Oh Dad, Poor Dad, and I'm Feeling So Sad
Why did he waste himself in movies as a repellent nasty, hotheaded detective first grade, parole officer or comic father? Robert De Niro now comes back to his early star-making unpleasant yet compelling Travis Bickle-Jake La Motta mode in Being Flynn. His alcoholic, arrogant, racist, homophobic, ex-con and potentially dangerous runaway-absentee husband-father Jonathan R. Flynn is non-stop over-the-top. In contrast, his feckless, weak-willed, guilt-ridden son Nick (Paul Dano) relies on boyish charm to cover a bland non-existence. But, both united by writer’s itch and a susceptibility to addiction, sire and son need to be extreme, so that both can admit the truth yet falsity of dad’s “You are me! I made you!” even though final frames too facilely reverse that through Inez (Kelly J. McCreary) at a symbolic book reading.
Inez actually appears in the Nick Flynn memoir continuation after Another Bulls__t Night in Suck City, on which the film is based, and the love interest Denise (Olivia Thirlby) who wises Nick up is a screen addition to the based-on-real-people autobiographical variant.

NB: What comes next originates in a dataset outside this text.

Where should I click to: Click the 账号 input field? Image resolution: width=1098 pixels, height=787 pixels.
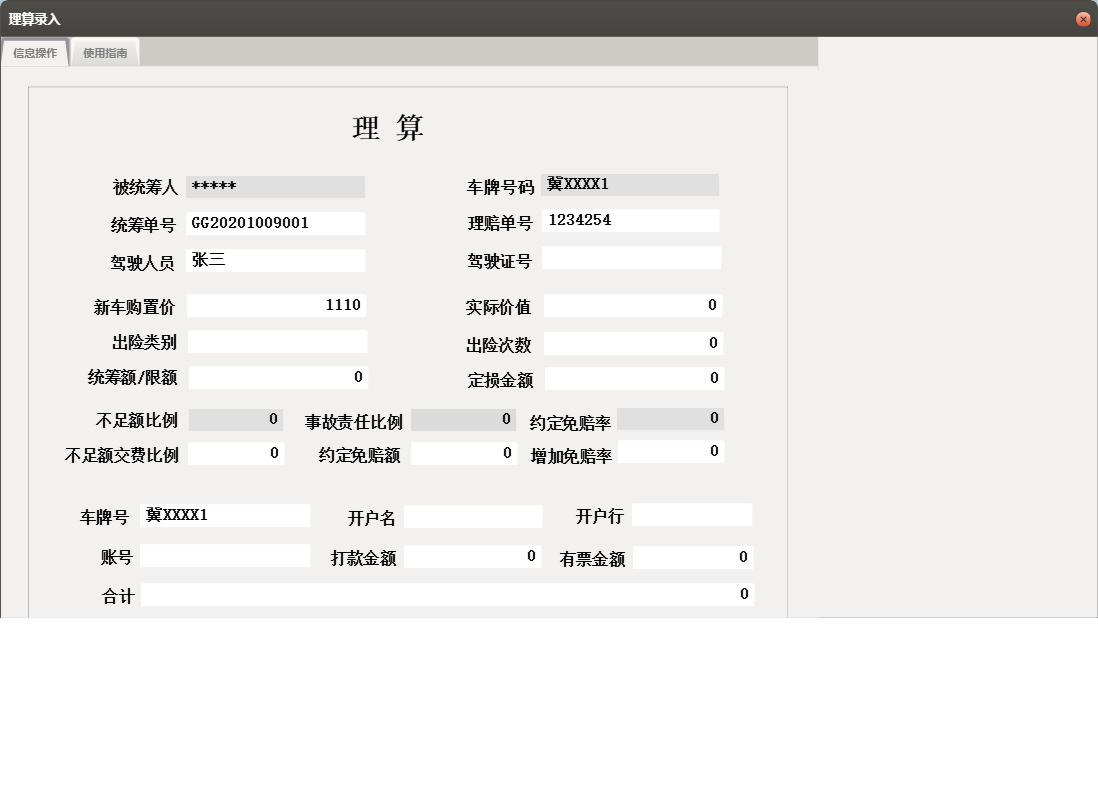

Author Flynn spent seven years on the first, 1997 memoir, and thirty drafts over another seven went into director/co-producer Paul Weitz’ screenplay. Too much is voiceover from the two male protagonists, overkill telling of what should be shown and, in fact, is pretty much revealed in dialogue and visuals, anyway. De Niro’s memorable performances have been as loner loonies with no empathy or consideration for others and whose grand delusions are magnificently unsubtle. Despite manic anger and a baseball bat, nail-studded club, pistols and knives, the dementia now appears less physical than before. Nor can nuance be found in his unexpected remorse, or just self-pity, at having walked out on wife Jody (Julianne Moore) and son (Liam Broggy as child Nick).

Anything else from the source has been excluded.